EXERCISE: Set down exactly the lines below, starting at the one that contains "8492 (37, 619)" and ending at the one that contains "[Share on Facebook] (12, 2481)", with both of those lines included and nothing else.

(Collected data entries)
____________
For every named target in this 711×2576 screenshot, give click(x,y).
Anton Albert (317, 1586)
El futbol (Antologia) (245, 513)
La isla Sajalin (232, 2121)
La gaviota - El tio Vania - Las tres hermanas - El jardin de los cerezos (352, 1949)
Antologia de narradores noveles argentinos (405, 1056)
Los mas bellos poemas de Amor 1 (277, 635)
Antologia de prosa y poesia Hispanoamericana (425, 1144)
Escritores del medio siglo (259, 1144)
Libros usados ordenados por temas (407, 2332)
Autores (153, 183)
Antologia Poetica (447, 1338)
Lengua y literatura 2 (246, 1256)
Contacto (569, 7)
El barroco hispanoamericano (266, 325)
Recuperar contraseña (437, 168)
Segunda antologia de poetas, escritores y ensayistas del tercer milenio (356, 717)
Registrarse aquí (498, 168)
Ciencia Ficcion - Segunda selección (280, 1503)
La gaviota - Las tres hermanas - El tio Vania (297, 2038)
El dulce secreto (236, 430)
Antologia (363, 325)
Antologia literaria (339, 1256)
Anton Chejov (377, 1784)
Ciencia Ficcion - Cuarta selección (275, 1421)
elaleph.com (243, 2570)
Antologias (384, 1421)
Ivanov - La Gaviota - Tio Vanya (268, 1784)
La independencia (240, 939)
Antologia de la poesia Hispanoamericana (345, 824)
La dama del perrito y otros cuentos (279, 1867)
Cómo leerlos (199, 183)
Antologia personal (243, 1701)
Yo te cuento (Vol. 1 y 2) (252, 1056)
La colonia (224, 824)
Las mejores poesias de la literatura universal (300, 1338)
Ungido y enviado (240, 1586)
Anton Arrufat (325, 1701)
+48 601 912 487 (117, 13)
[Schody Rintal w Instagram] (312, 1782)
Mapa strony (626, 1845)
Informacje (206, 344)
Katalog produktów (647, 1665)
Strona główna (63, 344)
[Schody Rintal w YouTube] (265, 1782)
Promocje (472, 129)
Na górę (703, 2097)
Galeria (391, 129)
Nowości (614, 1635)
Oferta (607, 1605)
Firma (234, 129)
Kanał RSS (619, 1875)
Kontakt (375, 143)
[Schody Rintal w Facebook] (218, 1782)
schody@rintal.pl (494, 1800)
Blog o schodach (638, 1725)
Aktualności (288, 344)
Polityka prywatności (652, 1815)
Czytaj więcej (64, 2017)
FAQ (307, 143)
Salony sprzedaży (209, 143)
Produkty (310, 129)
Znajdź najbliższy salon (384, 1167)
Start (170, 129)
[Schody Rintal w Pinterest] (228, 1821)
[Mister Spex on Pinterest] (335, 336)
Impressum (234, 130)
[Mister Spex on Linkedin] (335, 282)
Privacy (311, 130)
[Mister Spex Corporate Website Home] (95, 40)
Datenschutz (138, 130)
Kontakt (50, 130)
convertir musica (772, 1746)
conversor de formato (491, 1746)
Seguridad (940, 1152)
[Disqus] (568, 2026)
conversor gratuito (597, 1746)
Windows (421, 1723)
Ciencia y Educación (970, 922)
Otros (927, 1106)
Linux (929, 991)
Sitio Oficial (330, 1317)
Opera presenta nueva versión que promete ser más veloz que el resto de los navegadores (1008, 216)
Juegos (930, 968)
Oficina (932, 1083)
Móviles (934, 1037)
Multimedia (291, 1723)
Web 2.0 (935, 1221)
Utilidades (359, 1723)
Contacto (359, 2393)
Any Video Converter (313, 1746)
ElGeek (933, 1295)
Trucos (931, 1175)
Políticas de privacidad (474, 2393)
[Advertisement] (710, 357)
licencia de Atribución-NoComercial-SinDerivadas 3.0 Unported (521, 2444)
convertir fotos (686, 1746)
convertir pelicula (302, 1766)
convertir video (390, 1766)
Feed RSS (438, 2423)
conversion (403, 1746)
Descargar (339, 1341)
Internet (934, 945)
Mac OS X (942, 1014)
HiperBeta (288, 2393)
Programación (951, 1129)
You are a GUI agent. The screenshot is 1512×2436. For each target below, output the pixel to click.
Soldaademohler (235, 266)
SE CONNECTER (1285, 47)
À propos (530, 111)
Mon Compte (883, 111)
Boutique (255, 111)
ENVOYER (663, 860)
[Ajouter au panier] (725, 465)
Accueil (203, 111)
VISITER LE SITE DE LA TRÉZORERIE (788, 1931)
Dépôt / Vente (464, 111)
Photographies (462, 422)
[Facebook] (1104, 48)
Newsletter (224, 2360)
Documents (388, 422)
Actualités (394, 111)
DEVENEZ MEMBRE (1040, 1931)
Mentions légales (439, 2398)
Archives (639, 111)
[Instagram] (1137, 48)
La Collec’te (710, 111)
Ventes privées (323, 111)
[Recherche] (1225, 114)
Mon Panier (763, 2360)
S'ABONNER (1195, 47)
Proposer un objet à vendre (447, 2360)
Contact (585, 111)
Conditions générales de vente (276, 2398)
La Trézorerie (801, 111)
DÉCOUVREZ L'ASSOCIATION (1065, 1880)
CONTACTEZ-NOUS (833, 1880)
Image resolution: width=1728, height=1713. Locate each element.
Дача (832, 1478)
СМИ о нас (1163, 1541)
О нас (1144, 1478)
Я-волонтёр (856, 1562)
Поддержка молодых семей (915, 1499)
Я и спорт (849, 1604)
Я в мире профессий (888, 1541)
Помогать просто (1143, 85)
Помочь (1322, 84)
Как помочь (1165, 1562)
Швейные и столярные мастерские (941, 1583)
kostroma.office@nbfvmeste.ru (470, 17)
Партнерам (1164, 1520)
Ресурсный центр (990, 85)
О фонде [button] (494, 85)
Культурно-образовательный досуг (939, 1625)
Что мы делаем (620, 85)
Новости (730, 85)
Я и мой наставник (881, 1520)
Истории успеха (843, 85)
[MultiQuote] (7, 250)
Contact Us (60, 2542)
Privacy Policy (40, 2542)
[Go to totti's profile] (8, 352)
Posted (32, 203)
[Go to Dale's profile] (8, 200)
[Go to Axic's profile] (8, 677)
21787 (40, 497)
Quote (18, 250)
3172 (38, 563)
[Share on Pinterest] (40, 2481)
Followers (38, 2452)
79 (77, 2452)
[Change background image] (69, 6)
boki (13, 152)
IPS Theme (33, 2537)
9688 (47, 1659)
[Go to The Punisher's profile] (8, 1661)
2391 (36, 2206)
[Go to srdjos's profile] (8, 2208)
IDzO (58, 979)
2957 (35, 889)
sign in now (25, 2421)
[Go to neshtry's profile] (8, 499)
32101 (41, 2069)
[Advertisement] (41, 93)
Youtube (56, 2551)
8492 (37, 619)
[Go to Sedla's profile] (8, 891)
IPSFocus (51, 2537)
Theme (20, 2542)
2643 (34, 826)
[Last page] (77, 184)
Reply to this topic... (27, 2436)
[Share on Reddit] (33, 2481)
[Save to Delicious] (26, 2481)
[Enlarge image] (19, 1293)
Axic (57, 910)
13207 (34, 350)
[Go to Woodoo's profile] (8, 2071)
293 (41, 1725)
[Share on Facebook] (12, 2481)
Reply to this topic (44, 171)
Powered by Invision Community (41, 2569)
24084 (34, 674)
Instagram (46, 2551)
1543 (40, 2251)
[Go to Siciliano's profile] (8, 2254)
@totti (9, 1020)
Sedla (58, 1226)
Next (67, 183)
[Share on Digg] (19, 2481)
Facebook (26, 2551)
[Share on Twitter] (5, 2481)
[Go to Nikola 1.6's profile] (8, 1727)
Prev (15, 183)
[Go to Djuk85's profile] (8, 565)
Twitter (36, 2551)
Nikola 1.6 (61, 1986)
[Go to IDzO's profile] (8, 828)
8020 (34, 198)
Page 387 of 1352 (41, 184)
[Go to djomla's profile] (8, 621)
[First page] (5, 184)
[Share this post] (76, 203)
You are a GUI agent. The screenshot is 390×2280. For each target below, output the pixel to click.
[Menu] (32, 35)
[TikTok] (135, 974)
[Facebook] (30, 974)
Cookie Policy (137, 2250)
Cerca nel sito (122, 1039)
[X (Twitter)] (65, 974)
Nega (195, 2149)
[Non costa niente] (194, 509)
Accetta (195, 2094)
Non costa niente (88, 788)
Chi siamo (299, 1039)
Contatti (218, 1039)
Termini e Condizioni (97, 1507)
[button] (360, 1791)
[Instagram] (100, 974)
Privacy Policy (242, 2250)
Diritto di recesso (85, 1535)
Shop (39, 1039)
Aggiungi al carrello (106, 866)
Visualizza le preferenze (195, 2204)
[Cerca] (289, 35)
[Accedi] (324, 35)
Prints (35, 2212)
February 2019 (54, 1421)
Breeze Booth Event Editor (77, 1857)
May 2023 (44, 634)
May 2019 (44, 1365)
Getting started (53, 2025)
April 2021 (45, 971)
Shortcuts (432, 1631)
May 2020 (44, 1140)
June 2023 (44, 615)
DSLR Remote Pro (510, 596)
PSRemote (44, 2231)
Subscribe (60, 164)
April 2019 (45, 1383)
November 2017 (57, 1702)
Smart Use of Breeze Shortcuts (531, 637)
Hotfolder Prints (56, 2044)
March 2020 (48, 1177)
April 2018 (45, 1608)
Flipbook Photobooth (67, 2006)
____________
OUTPUT OF THE TASK:
8492 (37, 619)
[Go to Sedla's profile] (8, 891)
IPSFocus (51, 2537)
Theme (20, 2542)
2643 (34, 826)
[Last page] (77, 184)
Reply to this topic... (27, 2436)
[Share on Reddit] (33, 2481)
[Save to Delicious] (26, 2481)
[Enlarge image] (19, 1293)
Axic (57, 910)
13207 (34, 350)
[Go to Woodoo's profile] (8, 2071)
293 (41, 1725)
[Share on Facebook] (12, 2481)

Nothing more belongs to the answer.